In the beginning, there was the financial crisis.

I had a series of my own companies, lived and worked in the US from 1995 to 2008, just weeks before the financial crisis, when  — with three kids under three — my wife and I made a decision to return to Waterloo to be closer to our family. At that time, it really felt like I was going backwards. But when I showed up in Waterloo in 2008, there was a real palpable sense of a growing, vibrant community. In the US, all sorts of tech communities were highly developed, and things felt a lot more transactional. In Waterloo, I could see that people were still trying to build the fundamental community fabric.
 
I got such a warm welcome in the community here that in just three months, I felt like I knew everybody. It was refreshing. I really liked that and so I dug in quite a bit, helped out some early companies in Waterloo, like PostRank, which later sold to Google. I thought the strength of the Waterloo ecosystem was that there’s a lot of engineering horsepower there, and so I decided to put together a little company called Boltmade, to help companies build on that advantage through quick iterations, becoming fearless champions of high product quality and technical execution. Shopify approached us shortly after, and there was an obvious fit, culturally, technologically, and organizationally. That led to a set of conversations that happened in 2016, when Shopify acquired the team and brought it in-house.

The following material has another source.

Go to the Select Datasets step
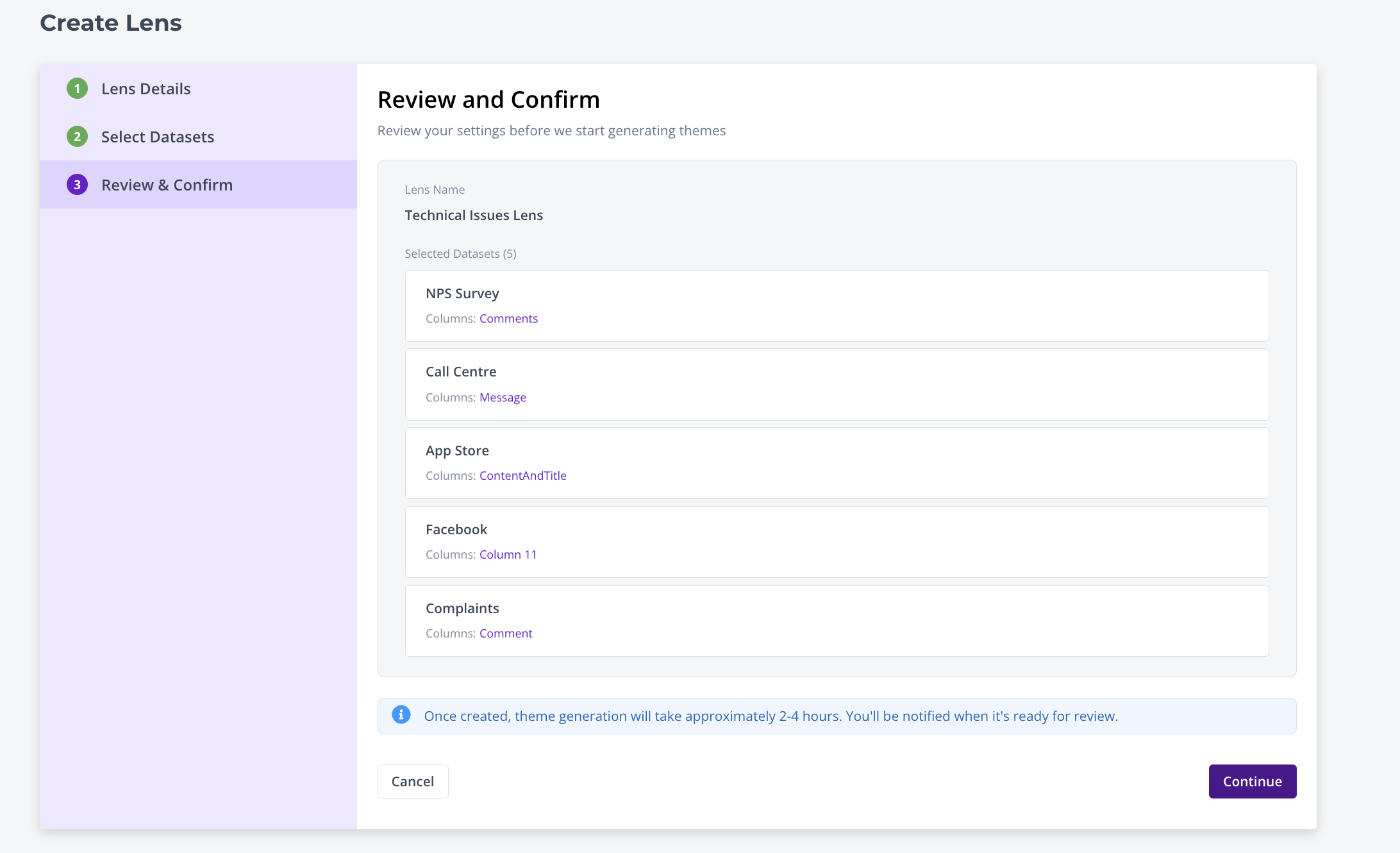The image size is (1400, 853). click(x=158, y=137)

Read more: Shopify acquires product design firm Boltmade to boost Shopify Plus (Techcrunch)

There’s no one right way to build companies. 

Going through the Shopify experience was obviously a tremendous learning and an economically fortuitous outcome for me and the team. Over the past year, I finally set up a family office. I’ve been making investments all through my career, but I’ve never fashioned myself an angel investor. I will invest when I can’t avoid it. I’m not a gambler with two chips on every square at the roulette table type of person. I’m a builder and so I relate really well to other builders. It’s also truly, a selfishly fun way to get involved and support founders, who carry that full responsibility of a company on their shoulders.

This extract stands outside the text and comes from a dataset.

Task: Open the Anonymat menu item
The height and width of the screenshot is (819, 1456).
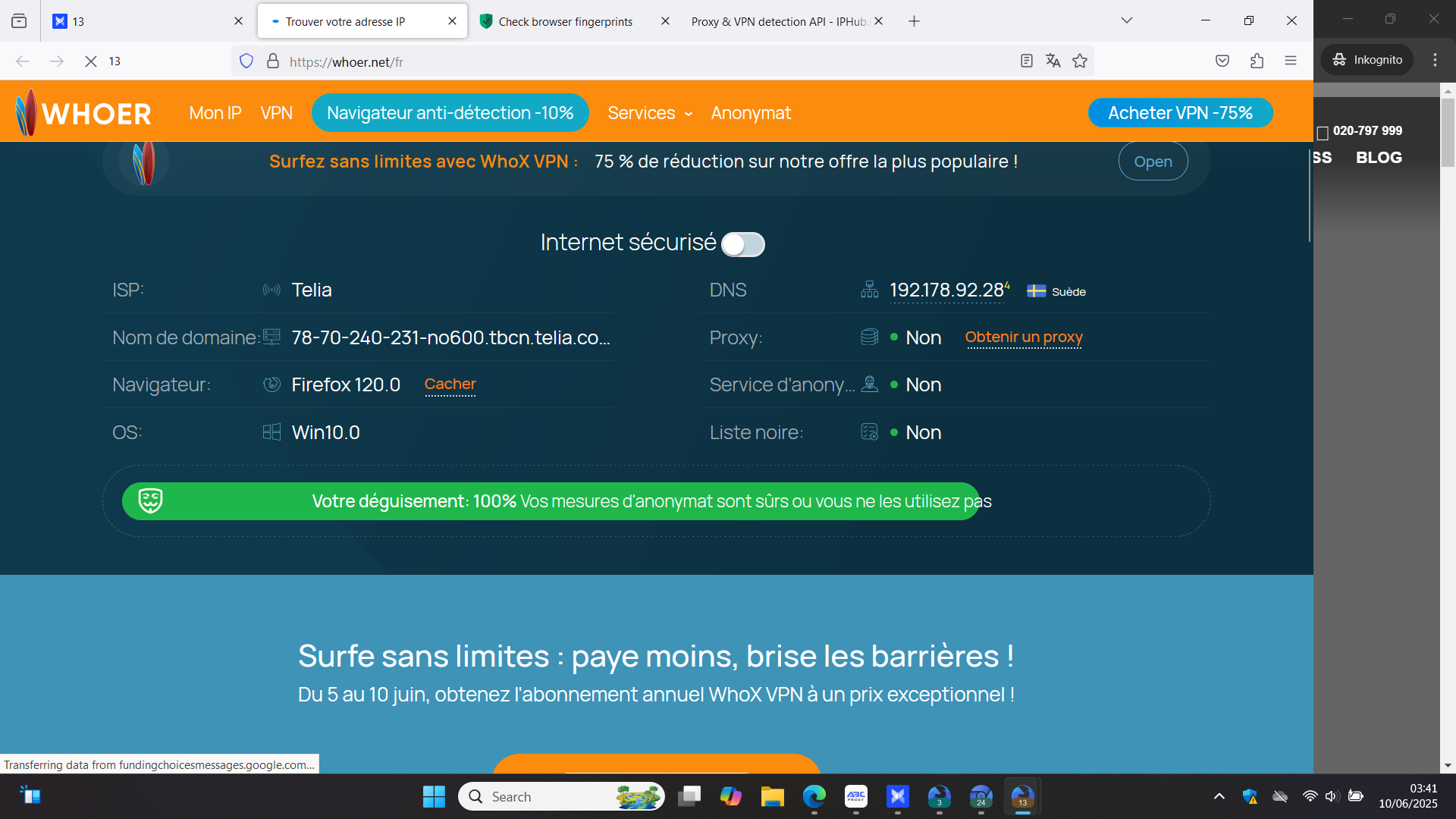Action: (751, 113)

I am able to get deep and understand the problems, especially when it comes to product strategy, go to market, recruiting and hiring — and also provide emotional stability when things inevitably get challenging.”

Jim Murphy

Ultimately, I think there’s no one right way to start out and build companies. I think we need all the flavours and varieties of approaches. What Highline Beta does is really complimentary to a lot of other ways to start companies. It’s refreshing to see. Here’s the problem: There’s a lot of energy, talent, and even initial funding trapped in a lot of startups that aren’t really chasing any particular, meaningful problem, aren’t really well connected to any particular market, and so can’t anticipate any level of market pull. I think there’s a huge opportunity to connect that fantastic talent, energy and initial funding with market problems that actually already exist. So if we could bridge that gap and mitigate all those early risks, bringing the need of the industry and the market closer to where the entrepreneurs can attach to those problems —  that’s an exciting and fertile territory. The obvious place to get started is to focus on customers. Highline Beta has a strong customer discovery mechanism that is much better developed than what a lot of startups have. I’m not sure the world really needs yet another note-taking app, but often that’s all young founders know, because they were all students just six months ago. But if they could just meet a dynamic set of executives or people in a large company with a particular need, which you could pattern-match — there’s huge, huge potential there. 

I’ve spent the last 25 years building software for software’s sake, and I think the tech industry is doing great. Software is eating the world. What we need now is to take a lot of that same energy, enthusiasm, toolsets and skills, and levels of investment and apply that to other areas of the economy.”

Jim Murphy

About Jim Murphy

Jim Murphy is an entrepreneur with a 25 year track record of building great teams, products and outcomes. Jim is well known as a technology leader who places people ahead of technology and understands that great products emerge from great teams, if they are lucky.

In 2016, Jim sold respected software design firm, Boltmade to Shopify forming the heart of Shopify’s product development organization in Waterloo, Ontario. Jim left Shopify in 2019 to define the next phase of his career.

Jim lives with his wife and three teenagers in beautiful Elora, Ontario.